Source document
⁂

Backward error of the LU decomposition and pivoting#

The backward error of the LU decomposition is a fascinating topic. Despite the LU decomposition having been well known for decades there are still many open questions regarding the backward error.

First of all, the LU decomposition itself is not backward stable, and we will see examples of why this is not the case. Indeed, LU decomposition can catastrophically increase the backward error.

We will then learn about a small modification to the LU decomposition, called pivoting, which makes the algorithm stable in almost all situations. One can still construct matrices for which the improved algorithm is not backward stable. But these are quite pathological and do not tend to be relevant in practice.

A first backward error result#

The following theorem provides a backward error result for the basic LU decomposition. We will give the statement and then discuss its consequences. We will not provide the proof here.

⁂

Raw records
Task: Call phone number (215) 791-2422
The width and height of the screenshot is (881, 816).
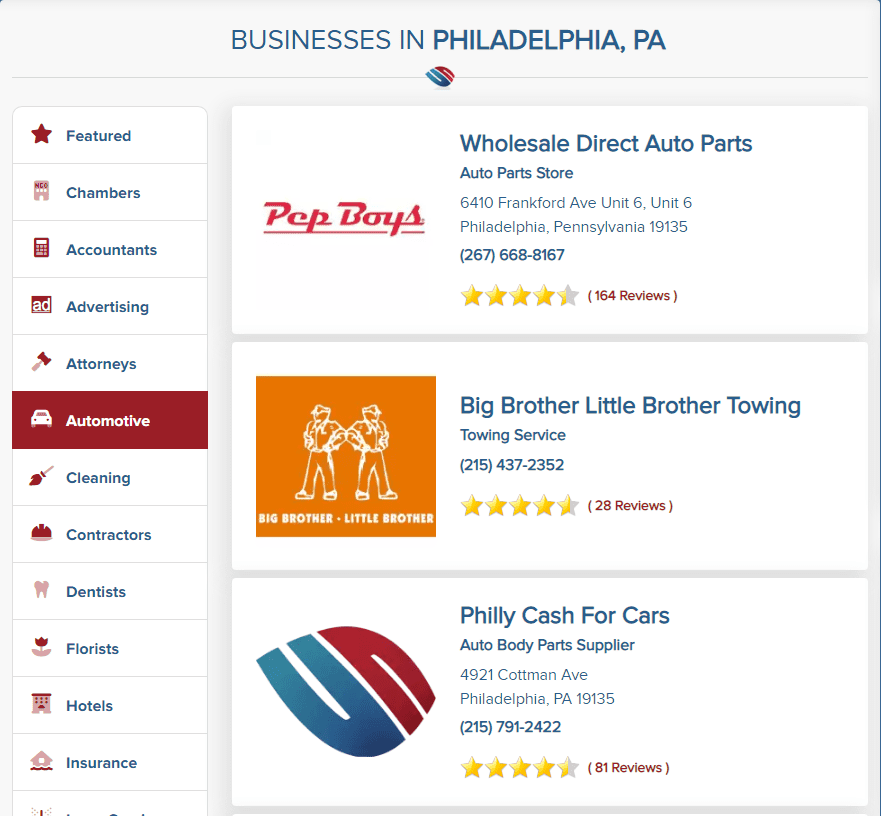Action: pos(510,727)
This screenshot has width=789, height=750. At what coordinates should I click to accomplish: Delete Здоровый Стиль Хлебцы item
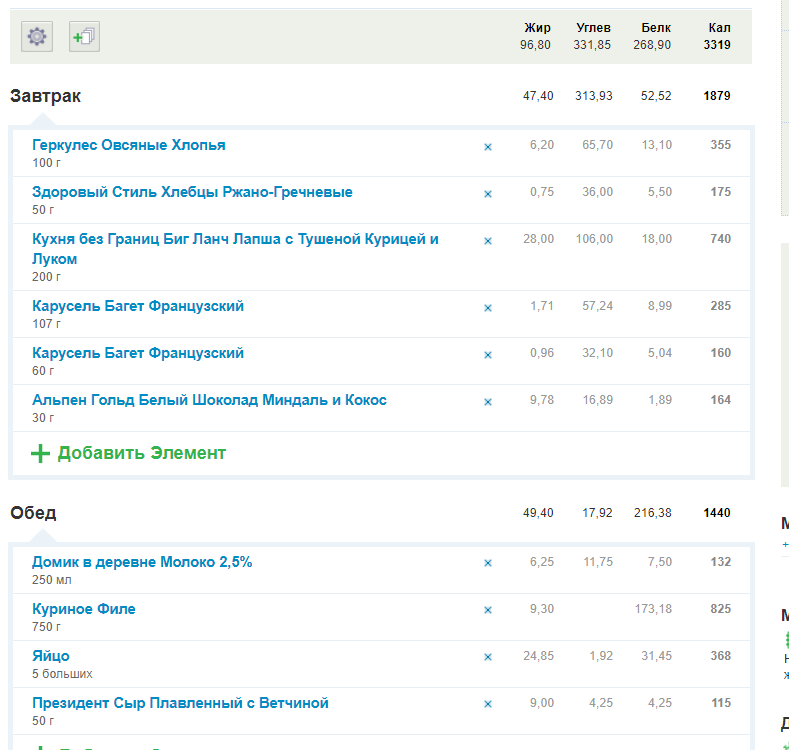[x=488, y=194]
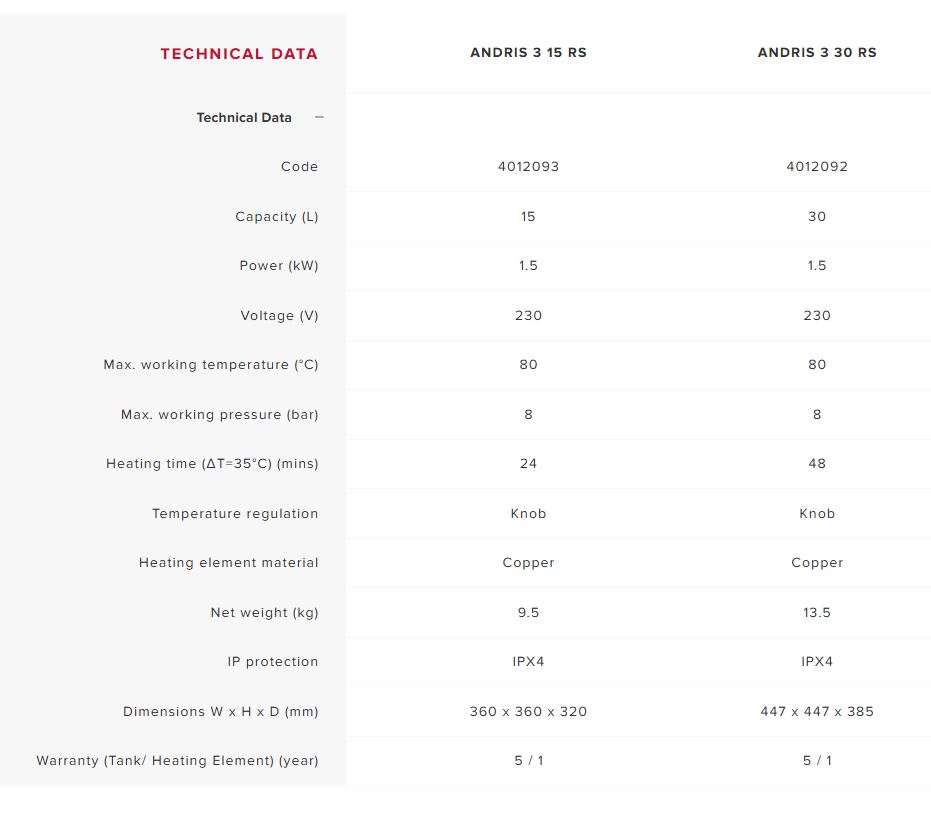Select the ANDRIS 3 30 RS column header
The width and height of the screenshot is (931, 818).
tap(817, 52)
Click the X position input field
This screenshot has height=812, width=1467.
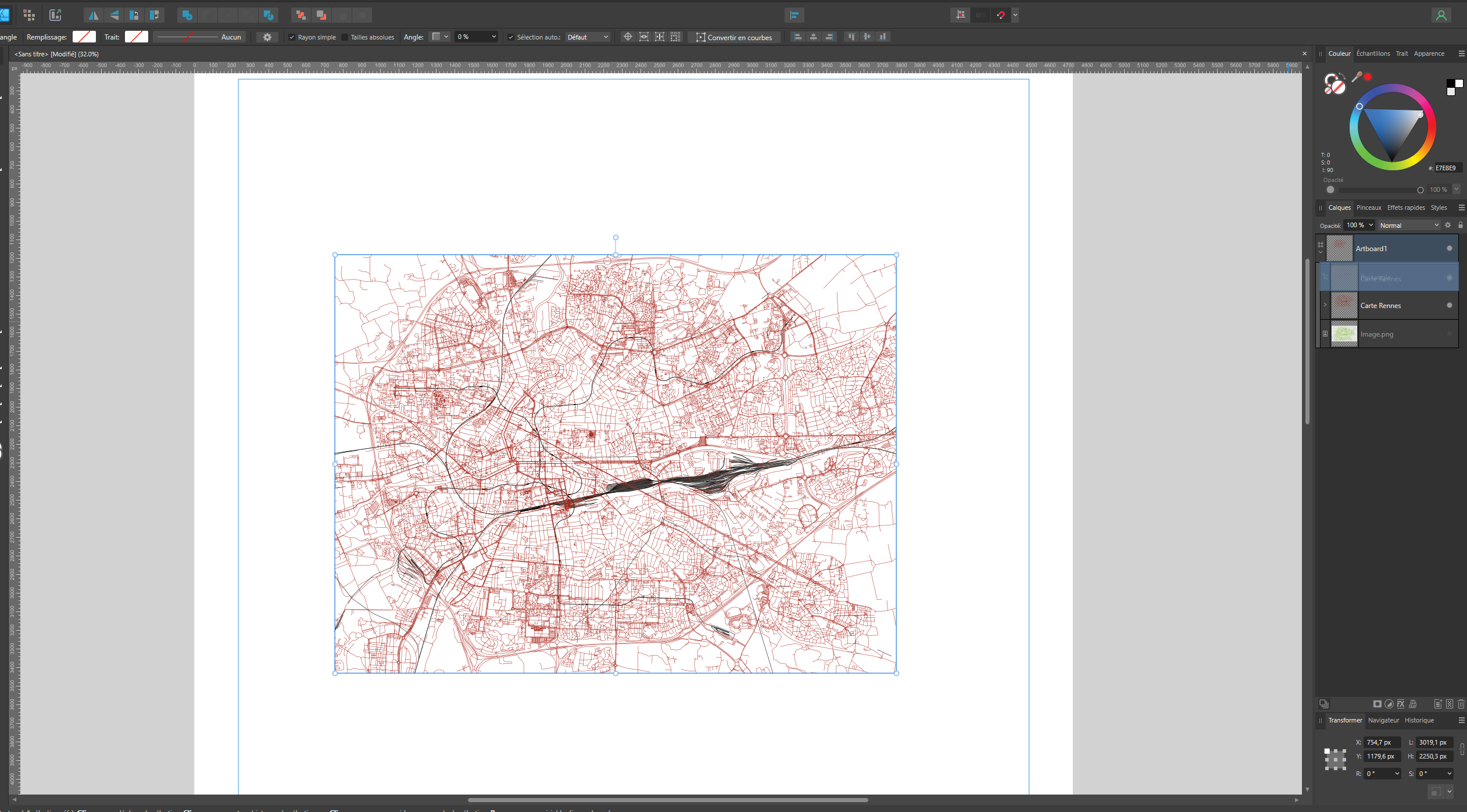click(x=1382, y=742)
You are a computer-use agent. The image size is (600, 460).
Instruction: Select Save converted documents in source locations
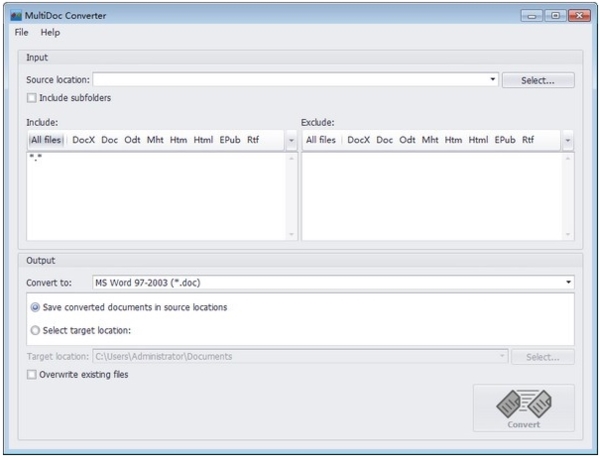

⁂

Task to complete
In the LU decomposition text, turn the paragraph beginning "We will then learn about a small modification" into a short bulleted list that keeps its main facts. The lines above are separate material and have no connection to the LU decomposition text.

Exercise answer
- Pivoting is a small modification to the LU decomposition.
- It makes the algorithm stable in almost all situations.
- Matrices can still be constructed for which the improved algorithm is not backward stable.
- These matrices are quite pathological and tend not to be relevant in practice.